The description of electromagnetic components and systems by electrical circuit models is indispensable for a wide range of applications: In the field of EMC, electrical circuit models are ideally suited for the detection of EMC coupling paths, which are very difficult to track for 3D geometries. In the field of numerical optimization techniques, electrical circuit models offer short simulation times and allow the coupling of the electromagnetic domain to other physical domains. In the field of power electronics, electrical circuit models describe energy dissipation due to parasitic electromagnetic interactions.

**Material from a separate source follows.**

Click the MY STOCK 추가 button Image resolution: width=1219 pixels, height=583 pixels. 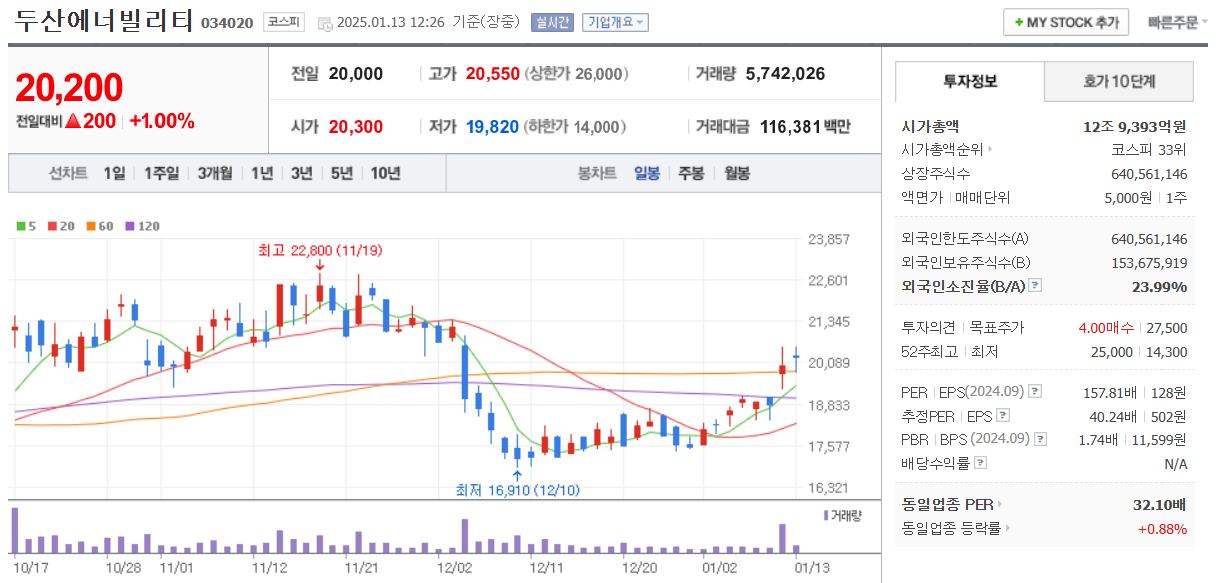1065,21
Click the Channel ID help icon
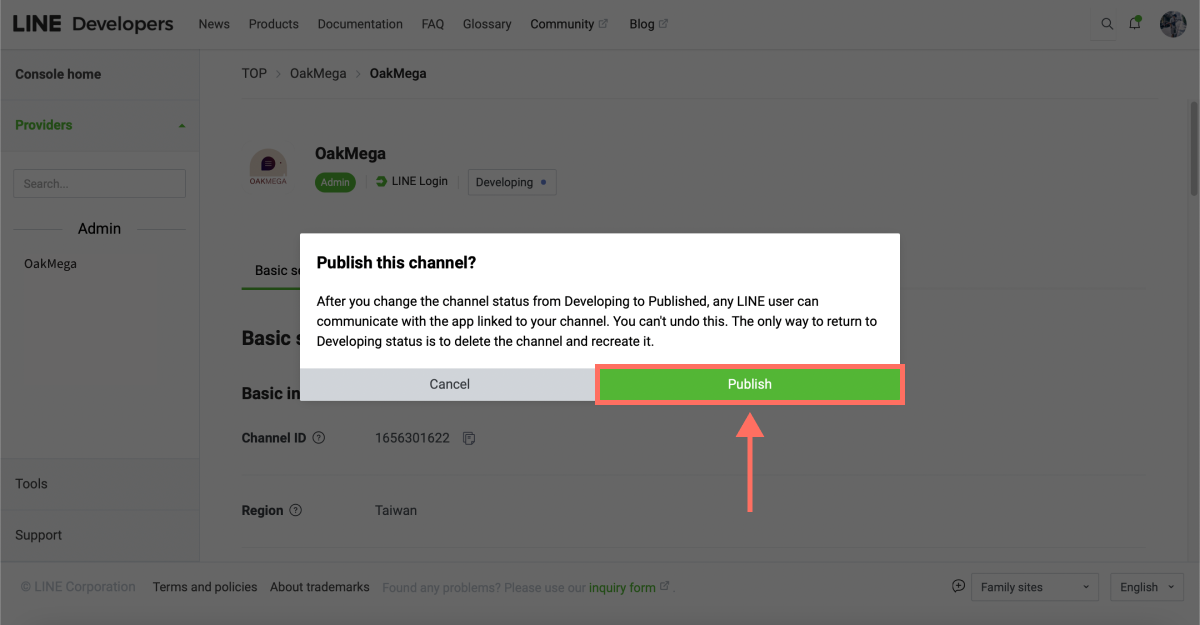 (319, 438)
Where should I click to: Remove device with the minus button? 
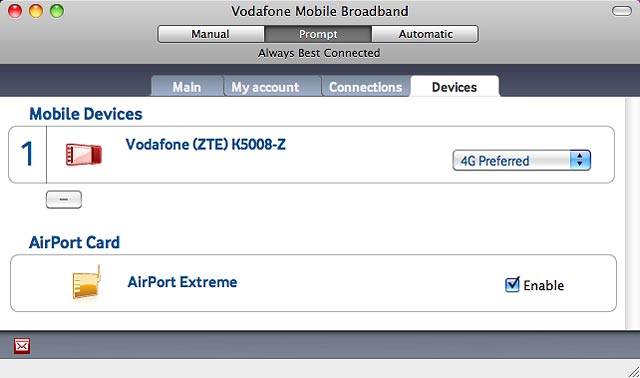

The construction of an equivalent electrical circuit model is in general cumbersome and less formalized than a description in terms of electromagnetic fields. No general and reliable technique for the automated construction of equivalent electrical circuit models exists. The aim of this thesis is the development of a technique that allows a fully automated construction of equivalent electrical circuit models from 3D geometry information. Instead of constructing the circuit directly from geometry data, our approach consists of reducing a field-theoretical model to an equivalent electrical circuit model. In this way, we exploit the generality of the field-theoretical approach, which can be applied for a wide range of geometries using state-of-the-art simulation techniques. The electromagnetic effects having the largest impact in the frequency range of interest are then used for the construction of the electrical circuit model. The circuit elements can be seen as condensed representations of these field-theoretical processes. The reduction process allows a very direct assessment of the accuracy of the electrical circuit model.